Kein einheitliches System für Mehrwegverpackungen

Außerdem koste es die Gastronomen Geld, solche Mehrwegverpackungen anzubieten, aber nicht jeder Kunde sei bereit, diese zu kaufen oder einen Pfand zu bezahlen. Schmidt kritisiert zudem, dass es kein einheitliches System für die Mehrwegverpackungen gibt. Häufig sei es nicht möglich, den Becher oder die Schüssel in einem anderen Geschäft wieder abzugeben.

In der klassischen Gastronomie sei die Mehrwegangebotspflicht aber kein großes Thema, weil die Kunden dort meist vor Ort essen würden, erklärt Schmidt. Kleine Imbisse wie Dönerläden, die ihr Angebot in Alufolie und Plastiktüten verpacken, seien dagegen häufig nicht von der neuen Regelung betroffen.

Stichwort: MehrwegangebotspflichtBetriebe, die Getränke und Essen zum Mitnehmen anbieten, müssen ihren Kunden seit Januar 2023 neben Einweg- auch Mehrwegverpackungen anbieten. Das betrifft zum Beispiel Restaurants, Bistros, Kantinen, Cateringanbieter, Cafés, aber auch Supermärkte, Tankstellen und andere Lebensmittelgeschäfte.

Eine Ausnahme besteht nur für sehr kleine Unternehmen mit höchstens fünf Beschäftigten und einer Ladenfläche von nicht mehr als 80 Quadratmetern. Sie müssen aber auf Wunsch des Kunden mitgebrachte Gefäße befüllen.
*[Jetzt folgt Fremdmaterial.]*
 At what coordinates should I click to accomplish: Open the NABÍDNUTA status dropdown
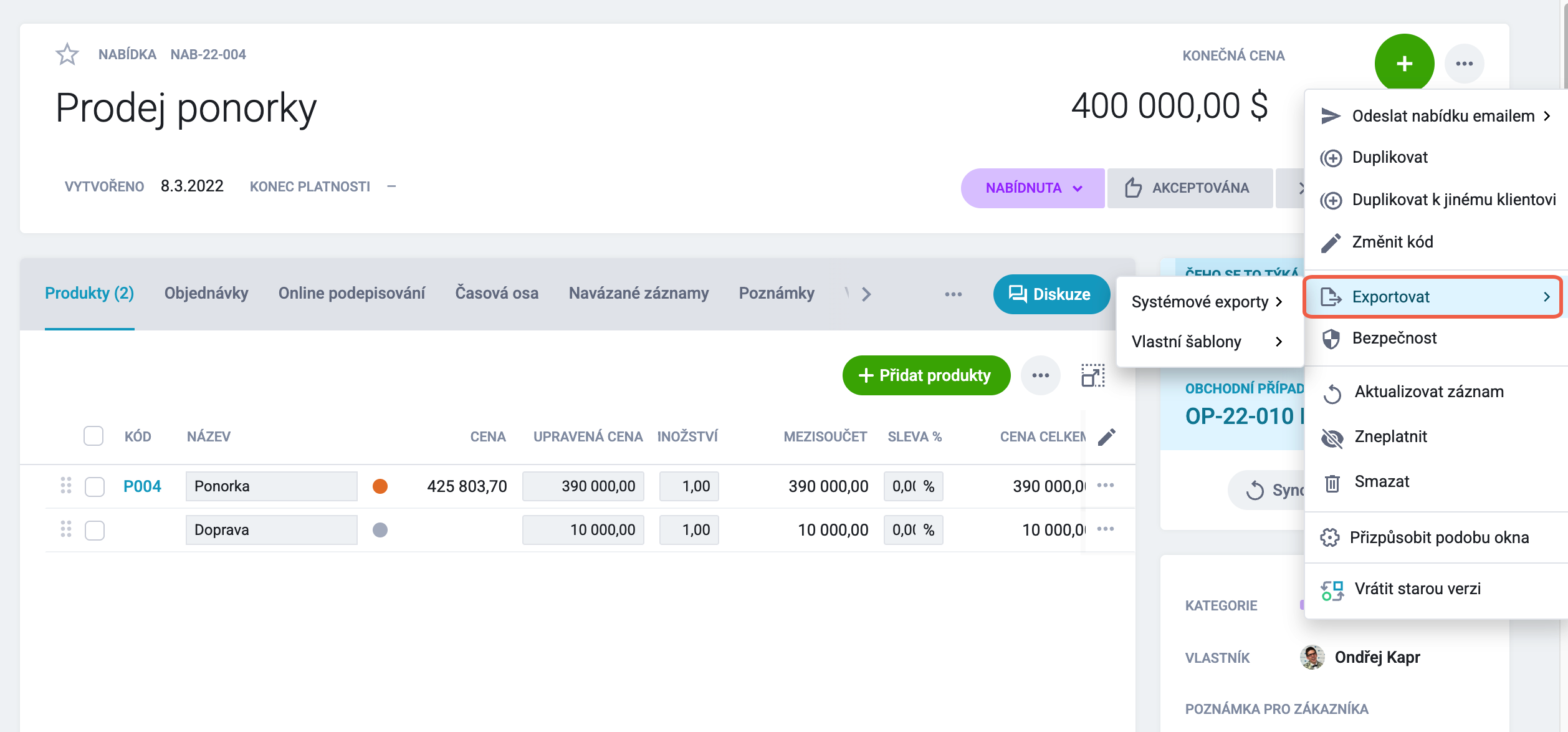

Recup: Nachfrage nach Mehrweg stockend

Auch Recup, der deutschlandweit größte Anbieter von Mehrwegbechern und -schalen in der Gastronomie, sieht noch Probleme bei der Umsetzung der Mehrwegangebotspflicht. Die Nachfrage der Gäste nach Mehrweg sei noch sehr stockend. Viele wüssten gar nicht, dass es dieses Angebot gebe. Häufig sei auch nicht auf den ersten Blick erkennbar, dass in einem Betrieb Mehrweg angeboten werde.

Damit die Mehrwegangebotspflicht funktioniert, müsste die Gesetzgebung strenger und klarer sein, fordert Recup. Es sei aber auch wichtig, dass die Endverbraucher verstärkt nach Mehrweg fragten und darauf bestünden.

Recup zählt in Sachsen-Anhalt aktuell 393 Ausgabestellen (Stand 31. August). Anfang Januar seien es noch 262 gewesen. Damit habe man ein leichtes Wachstum verzeichnet. Tankstellen seien dabei die am stärksten vertretene Branche.

Umweltverbände: Einweg ist weiter die Norm

Die Deutsche Umwelthilfe zieht nach knapp neun Monaten Mehrwegangebotspflicht eine ernüchternde Bilanz. Mehrweg werde zwar häufiger als bislang in der Gastronomie angeboten und die Nutzungszahlen seien gestiegen. "Aber Einweg ist nach wie vor Standard und Mehrweg ist ganz weit weg davon, in der Breite genutzt zu werden", so ein Sprecher. Ein Problem sei, dass viele Gastronomieunternehmen die Mehrwegangebotspflicht ignorierten.

Das hätten auch zahlreiche Testbesuche der Deutschen Umwelthilfe gezeigt. Deshalb habe man unter anderem gegen Unternehmen und Händler wie Starbucks, Edeka, Rewe, Backwerk, Steinecke, Wiener Feinbäckerei, Yormas, Cineplex und Cinemaxx juristische Verfahren eingeleitet. Auch Greenpeace testete im Januar rund 700 Läden in Deutschland und kam zu dem Ergebnis, dass über die Hälfte keine Mehrwegbehälter anbot.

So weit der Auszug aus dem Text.